再吃了一通反讽,温氏气得浑身发抖:“好个牙尖嘴利的小蹄子,这般唱念作打,你是打量着自己嫁了人,我便管不了你是不是?我且告诉你,就算你嫁了人,你也是我曲府的女儿。今日,你顶撞长辈犯了大不敬之过,我便是教训教训你,也无人可置喙!”说着,她横了自己身旁那婆子一眼:“去,给我狠狠掌她的嘴!教她知晓什么叫尊卑不可逾!”
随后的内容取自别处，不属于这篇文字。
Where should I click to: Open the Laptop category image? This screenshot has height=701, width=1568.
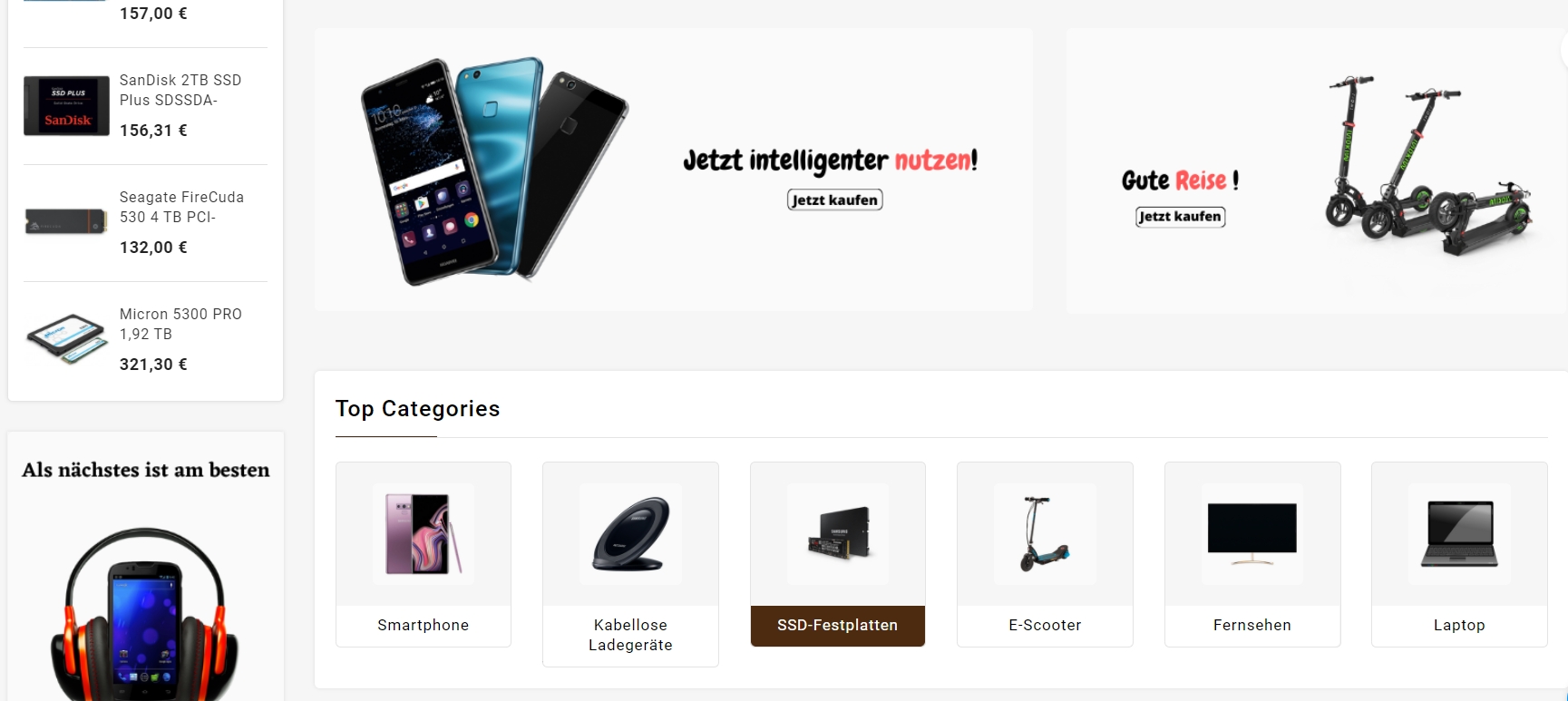tap(1459, 533)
那婆子飞快地应了,上前对曲锦萱狞笑了下:“三姑娘可别怪老奴,您日后还是学乖点,莫要再这般对夫人无礼。”说着话,她便揎起袖子,肥壮的膀子往后一挥——

“——哎唷!”

那婆子的臂膀方要落下时,手肘上忽被什么飞来的东西给狠狠打了一下,正是麻痛骤起之际,她才龇牙咧嘴地唤了一声,上牙却又跟撞上铁板似的,好一阵剧痛后,两颗大门牙便自牙龈断根脱落,和着血肉掉到了地上。

“怎么回事?”

见那婆子满口吐血,陡然遇了这情形,温氏被唬得惊骇了下。

察觉到余光有动静,她两眼扫向外间,见得一行人正跨过院门,往正厅奔来。为首的,正是他们章王府那位姑婿,姜洵。而与他并肩行着的,则是她自己的夫婿。
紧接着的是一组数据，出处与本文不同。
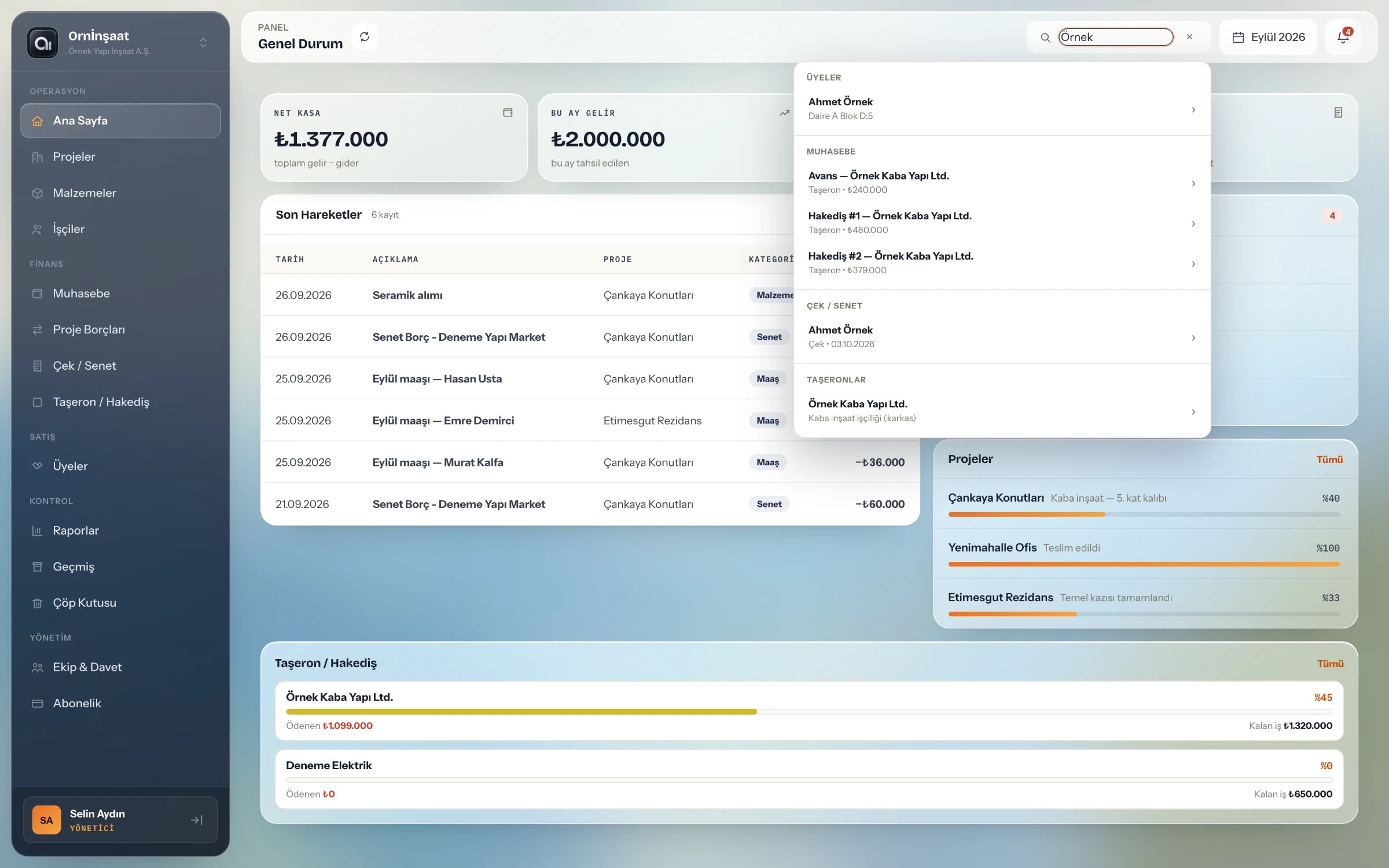
Task: Click the Bu Ay Gelir trend icon
Action: coord(784,113)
姜洵径直走到曲锦萱身边,盯着温氏:“今日是岳父大人生辰,这样好的日子,不知岳母大人为何这般动气?”

温氏显然是不待见、且瞧不起姜洵的,听他出口质问,不仅没有半分失措,反而剐了曲锦萱一眼,且振振有词:“贤婿来得晚,许是没有听见你这好妻子方才说的话,亦没有瞧见她方才有多嚣张无礼……贤婿大抵不知,我这庶女是被她姨娘带大的,她那短命鬼姨娘小门小户出身,是个极不通礼数的,教养上嘛,难免有些疏忽,才让她这般目无尊长。认真论起来,也是我这个嫡母不够上心。今日,既恰好让我撞见,我不过想着人教训她一回,让她长长记性罢了,不知……可是有何不当之处?”
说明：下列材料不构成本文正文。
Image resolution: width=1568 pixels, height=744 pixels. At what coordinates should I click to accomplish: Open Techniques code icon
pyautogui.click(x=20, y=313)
姜洵眼眸眯起:“萱萱自嫁入我章王府的那日起,便是我章王府的女主子。小婿虽不才,此番却也得了圣上亲授官衔,即将要赴边境、为国效力,可这出征在即,身怀六甲的妻,却险些被人掌掴……”他语气骤转,语调越发森然:“小婿只问岳母大人一句,若她腹中胎儿出了何事,你可担得起这责?”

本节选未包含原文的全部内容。